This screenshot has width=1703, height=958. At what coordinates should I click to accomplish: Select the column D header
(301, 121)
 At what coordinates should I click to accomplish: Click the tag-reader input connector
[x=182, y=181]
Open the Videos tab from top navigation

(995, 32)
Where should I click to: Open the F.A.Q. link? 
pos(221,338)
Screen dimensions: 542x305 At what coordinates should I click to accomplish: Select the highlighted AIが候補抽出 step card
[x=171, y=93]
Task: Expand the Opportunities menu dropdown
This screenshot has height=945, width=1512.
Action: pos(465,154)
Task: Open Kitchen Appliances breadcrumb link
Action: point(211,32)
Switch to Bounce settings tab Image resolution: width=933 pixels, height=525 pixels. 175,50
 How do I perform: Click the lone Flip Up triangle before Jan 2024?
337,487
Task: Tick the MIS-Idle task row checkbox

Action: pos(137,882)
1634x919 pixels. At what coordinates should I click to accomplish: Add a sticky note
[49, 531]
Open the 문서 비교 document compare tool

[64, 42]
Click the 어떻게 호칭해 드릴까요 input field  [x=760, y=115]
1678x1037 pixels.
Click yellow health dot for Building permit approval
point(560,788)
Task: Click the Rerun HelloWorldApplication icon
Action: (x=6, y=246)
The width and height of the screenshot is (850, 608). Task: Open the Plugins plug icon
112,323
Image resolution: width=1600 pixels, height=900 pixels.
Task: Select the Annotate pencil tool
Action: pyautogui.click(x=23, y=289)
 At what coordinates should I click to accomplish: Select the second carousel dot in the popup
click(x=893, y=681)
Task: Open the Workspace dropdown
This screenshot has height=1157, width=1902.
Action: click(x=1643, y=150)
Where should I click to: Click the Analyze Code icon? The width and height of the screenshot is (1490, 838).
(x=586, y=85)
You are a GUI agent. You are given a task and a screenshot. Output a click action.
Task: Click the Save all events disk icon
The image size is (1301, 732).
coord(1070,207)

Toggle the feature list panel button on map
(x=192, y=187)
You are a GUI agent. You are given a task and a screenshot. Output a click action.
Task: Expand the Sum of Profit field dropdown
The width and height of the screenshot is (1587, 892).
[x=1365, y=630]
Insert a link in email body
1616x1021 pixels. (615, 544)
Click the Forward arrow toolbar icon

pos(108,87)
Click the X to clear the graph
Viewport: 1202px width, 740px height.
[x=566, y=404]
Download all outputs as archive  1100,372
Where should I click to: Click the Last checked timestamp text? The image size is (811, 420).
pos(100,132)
---*---
• WORK ITEM
Would you please copy the whole listing exactly as given?

• EXERCISE ANSWER
This screenshot has width=1703, height=958. At what coordinates should I click to accomplish: Select the column D header
(301, 121)
 At what coordinates should I click to accomplish: Click the tag-reader input connector
[x=182, y=181]
Open the Videos tab from top navigation

(995, 32)
Where should I click to: Open the F.A.Q. link? 
pos(221,338)
Screen dimensions: 542x305 At what coordinates should I click to accomplish: Select the highlighted AIが候補抽出 step card
[x=171, y=93]
Task: Expand the Opportunities menu dropdown
This screenshot has height=945, width=1512.
Action: pos(465,154)
Task: Open Kitchen Appliances breadcrumb link
Action: point(211,32)
Switch to Bounce settings tab Image resolution: width=933 pixels, height=525 pixels. 175,50
 How do I perform: Click the lone Flip Up triangle before Jan 2024?
337,487
Task: Tick the MIS-Idle task row checkbox

Action: pos(137,882)
1634x919 pixels. At what coordinates should I click to accomplish: Add a sticky note
[49, 531]
Open the 문서 비교 document compare tool

[64, 42]
Click the 어떻게 호칭해 드릴까요 input field  [x=760, y=115]
1678x1037 pixels.
Click yellow health dot for Building permit approval
point(560,788)
Task: Click the Rerun HelloWorldApplication icon
Action: (x=6, y=246)
The width and height of the screenshot is (850, 608). Task: Open the Plugins plug icon
112,323
Image resolution: width=1600 pixels, height=900 pixels.
Task: Select the Annotate pencil tool
Action: pyautogui.click(x=23, y=289)
 At what coordinates should I click to accomplish: Select the second carousel dot in the popup
click(x=893, y=681)
Task: Open the Workspace dropdown
This screenshot has height=1157, width=1902.
Action: click(x=1643, y=150)
Where should I click to: Click the Analyze Code icon? The width and height of the screenshot is (1490, 838).
(x=586, y=85)
You are a GUI agent. You are given a task and a screenshot. Output a click action.
Task: Click the Save all events disk icon
The image size is (1301, 732).
coord(1070,207)

Toggle the feature list panel button on map
(x=192, y=187)
You are a GUI agent. You are given a task and a screenshot. Output a click action.
Task: Expand the Sum of Profit field dropdown
The width and height of the screenshot is (1587, 892).
[x=1365, y=630]
Insert a link in email body
1616x1021 pixels. (615, 544)
Click the Forward arrow toolbar icon

pos(108,87)
Click the X to clear the graph
Viewport: 1202px width, 740px height.
[x=566, y=404]
Download all outputs as archive  1100,372
Where should I click to: Click the Last checked timestamp text? The image size is (811, 420).
pos(100,132)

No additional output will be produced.